Looks like someone else beat me to an answer, but here is another way of doing it. I used a dictionary to corral all the arrays and return it from a function.
import numpy as np
b = np.array([0, 1, 2, 3, 4, 5, 6, 7])
b = np.reshape(b, (2, 2, 2))
print(b, type(b))
# [[[0 1],
# [2 3]],
# [[4 5],
# [6 7]]] <class 'numpy.ndarray'>
def myfunc(arr):
for i in range(b.shape[0]):
for j in range(b.shape[1]):
for k in range(b.shape[2]):
# Create a new array name from string parts.
name = "arr"+str(i)+str(j)+str(k)
print(name, b[i, j, k])
# Example: 'arr000', 0.
# Add a new key-value pair to the dictionary.
mydict.update({name: b[i,j,k]})
return(mydict)
mydict = {}
result = myfunc(b)
print(result)
# {'arr000': 0, 'arr001': 1, 'arr010': 2, 'arr011': 3, 'arr100': 4,
# 'arr101': 5, 'arr110': 6, 'arr111': 7}
# You would need to unpack the dictionary to use the arrays separately.

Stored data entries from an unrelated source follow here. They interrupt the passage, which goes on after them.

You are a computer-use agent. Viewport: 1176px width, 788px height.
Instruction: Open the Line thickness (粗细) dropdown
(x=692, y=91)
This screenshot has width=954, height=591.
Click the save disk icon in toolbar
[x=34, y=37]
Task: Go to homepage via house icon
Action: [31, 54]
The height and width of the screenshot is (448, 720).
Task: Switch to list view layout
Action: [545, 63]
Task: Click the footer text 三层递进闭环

# use "mydict.keys()" to get all array names.
# "for key in keys" to loop through all array names.
# mydict['arr000'] will return the value 0.
Your question tags "numpy" but does not use it in your code snippet. If you are trying to stick with numpy, there is another method called "structured data array". It's similar to a dictionary in that "name" and "value" can be stored as paired sets in a numpy array. This keeps numpy's efficient memory management and fast calculation (C optimization). This matters if you are working with large datasets.
Also if working with numpy, there may be a way to use the index values in variable names.
Later, I will think of examples for both and update my answer if possible.